Karen Rile Smith is a writer and long-time resident of Chestnut Hill. She teaches fiction and creative nonfiction at the University of Pennsylvania.

  • Joan Saverino

    Thank you for writing about your experience Karen and for your calls for respecting the public’s right to use public space without fear of being attacked by an unleashed dog. Having been bitten by a dog (the mother of our dog) on the head when I was about 3 or 4, I have a cautious attitude toward dogs I don’t know. I could relate many stories I have heard and scenes I too have witnessed over the years. I will never forget one incident of a pack of unleashed dogs who were running a deer one morning when we lived in the country south of Charlottesville, VA. The deer, fearing for its life, jumped across the road and we swerved to avoid hitting it with our car (unsuccessfully). The deer died and our car was badly damaged (which insurance didn’t cover because we swerved to avoid hitting it–word to drivers). As you describe, I have found many dog owners to be very irresponsible with their pets and defensive in their attitudes (stemming from a big sense of entitlement?) about their pets’ “rights”. I echo your call for leashing dogs when they are not confined to owner’s house or property.

  • Vanessa Ryan

    Thank you for sharing this!! My dog was attacked near lake Harmony last summer by an unleashed yellow lab, who was described by her owners as a “real sweetheart. I was waljing my dog, and just like you, I was stunned and didn’t know what to do other than scream and pull my dog away by her leash. I was horrified to see the other dog closing her jaw on my dogs neck and later moving to her back leg.

    My dog suffered severe damage and could have lost her leg!! The owners were unapologetic, and because my dog has a double coat, we were unable to see just how deep her wounds were. They refused to share contact information, and I was too distraught to push and simply took my dog home. This was on a Saturday, Father’s Day weekend. I took my dog to the vet on Monday morning and was appalled to discover she’d need surgery and 2 weeks of antibiotics. $600+, I was furious that I didn’t have any way to make the lab’s owners pay for the damage, and that I had not reported them to animal control! My vet said that is what I should have done, and apparently what must always be done when there’s an attack.

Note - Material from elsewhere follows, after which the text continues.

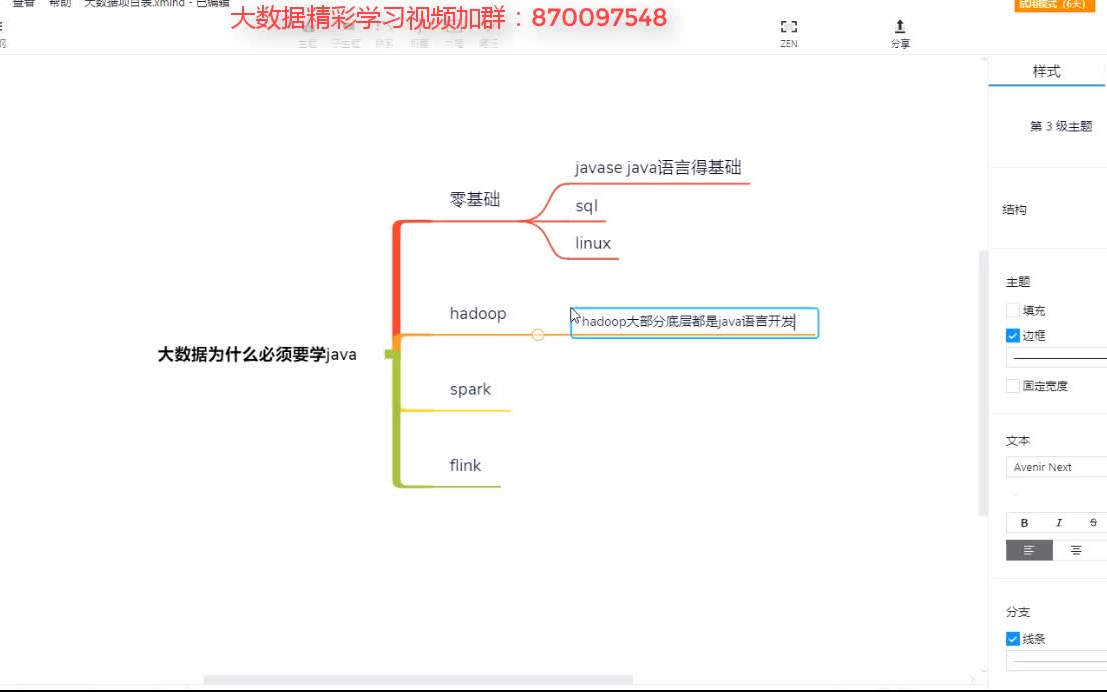Apply strikethrough using the S icon
The width and height of the screenshot is (1107, 692).
pyautogui.click(x=1092, y=522)
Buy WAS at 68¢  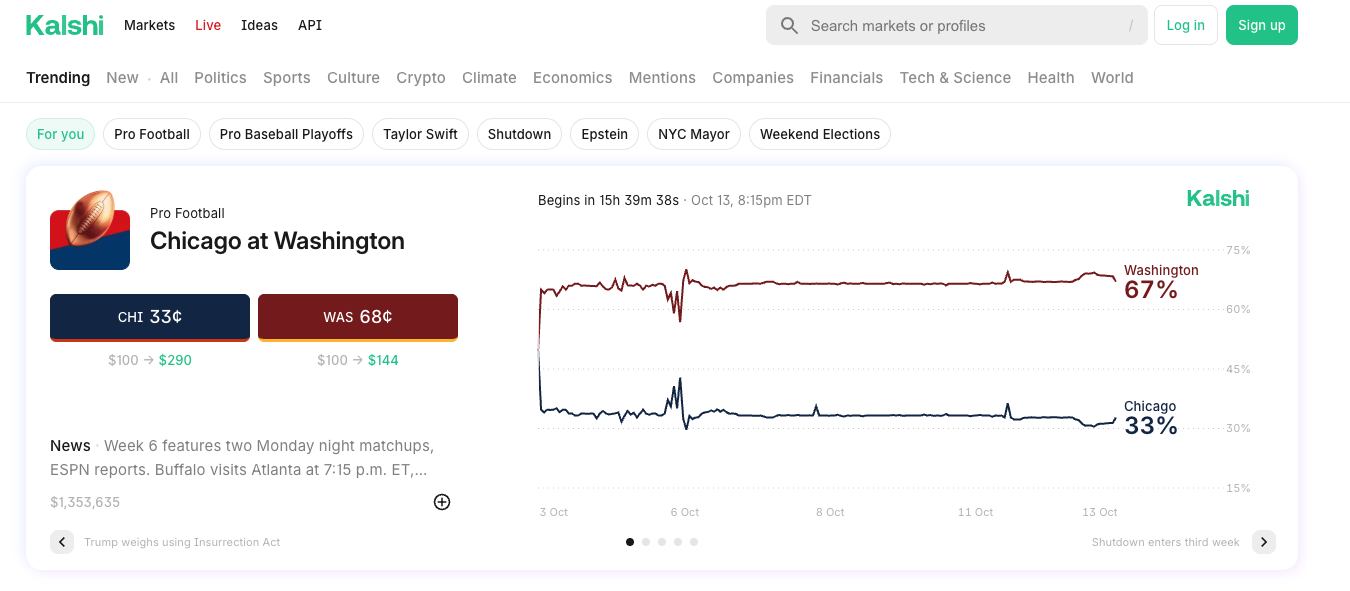coord(358,317)
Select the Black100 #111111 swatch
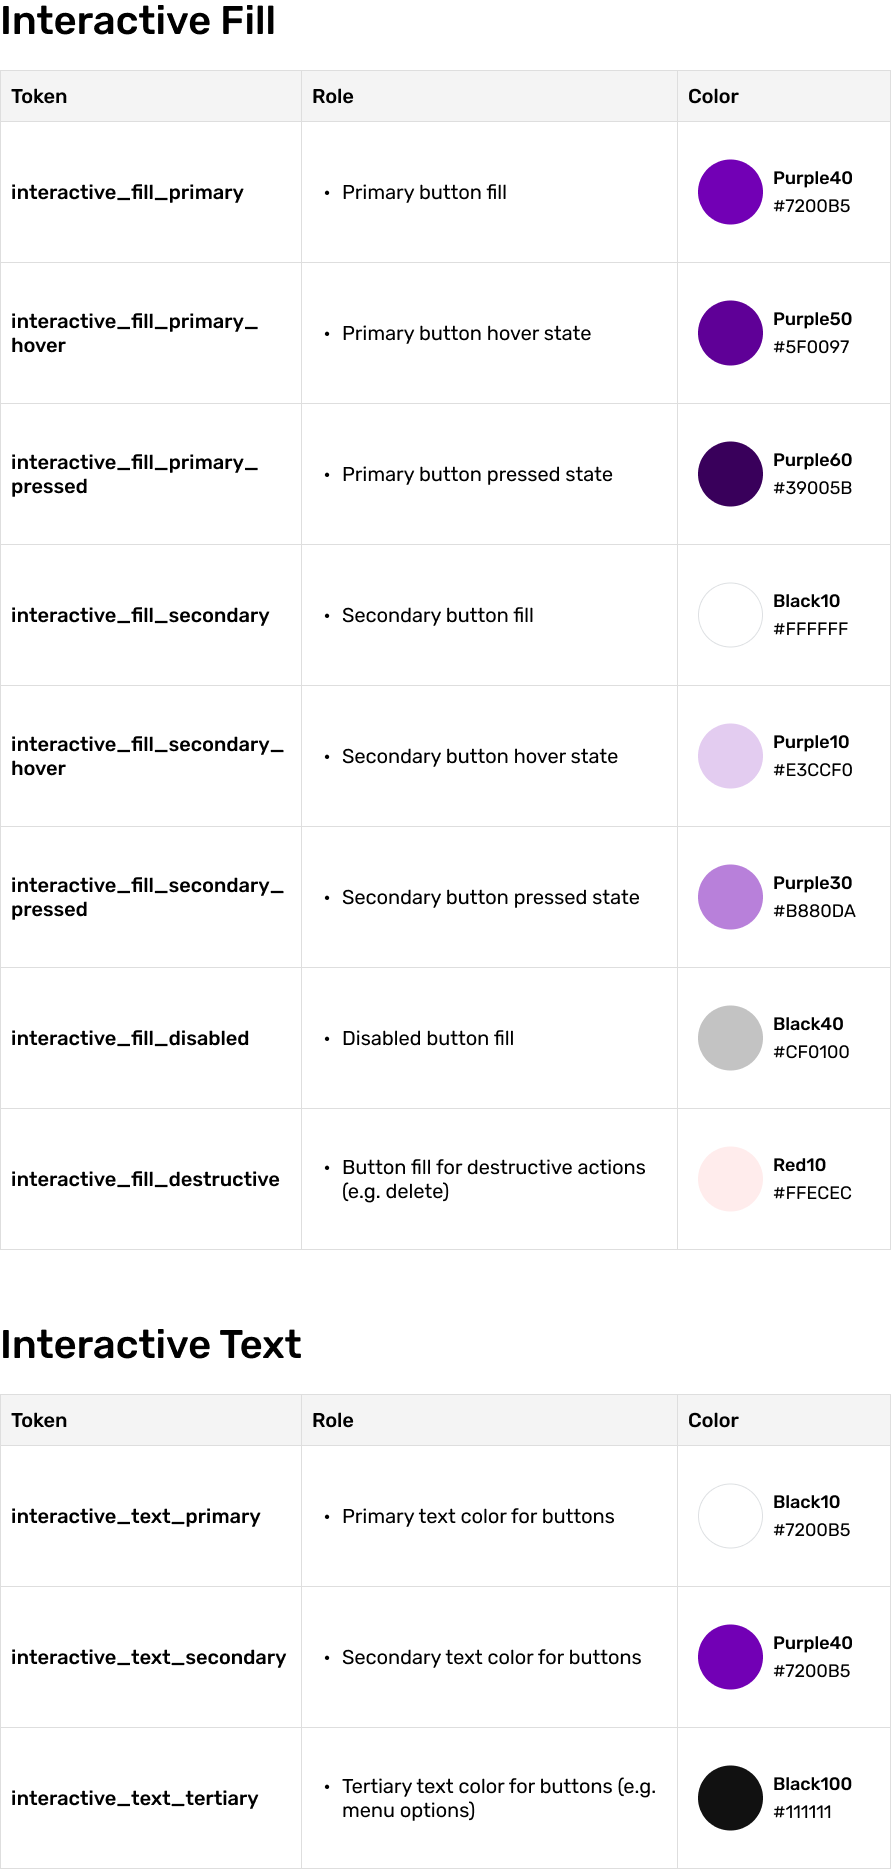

    I hope your pups are doing well and not too traumatized. My dog is now extremely skittish around other dogs, and I’m not as willing to take her to Forbidden Drive for long walks, since I often see unleashed dogs on the trails. It’s awful!

  • Gabriel Barros

    March 22, 2014

    How many other animals did pit bulls kill last year?
    by Merritt Clifton

    Pit bulls killed 99%

    Pit bulls appear to have inflicted not less than 95% of the total fatal attacks on other animals (43,000). Altogether, pit bulls inflicted 96% of the fatal attacks on other dogs (11,520); 95% of the fatal attacks on livestock (5,700); 95% of the fatal attacks on small mammals and poultry (16,150); and 94% of the fatal attacks on cats (11,280).

    About 30,000 pit bulls were involved in attacks on other animals. There are about 3.2 million pit bulls in the U.S. at any given time, according to the my annual surveys of dogs offered for sale or adoption via online classified ads. Thus in 2013 about one pit bull in 107 killed or seriously injured another animal, compared with about one dog in 50,000 of other breeds.

  • Philip m.

    I have been fighting this battle for ages. Many dog owners just simply believe that the law does not apply to them. They think that – because their dog is friendly – they can keep it off leash. Many people support this behavior by not calling it out.

    Every time you see a dog off leash in the park, in Chestnut Hill you should inform the owner of the law. If they give you some snide comment and/or refuse to put their dogs on a leash – call the police, in front of them.

    After a recent incident I had in the park… the police told me “it’s not a waste of our time, call 911 – every time… we will come out”

    They are starting to fine people…you just need to call them.

    In the park, you can call the rangers… same thing.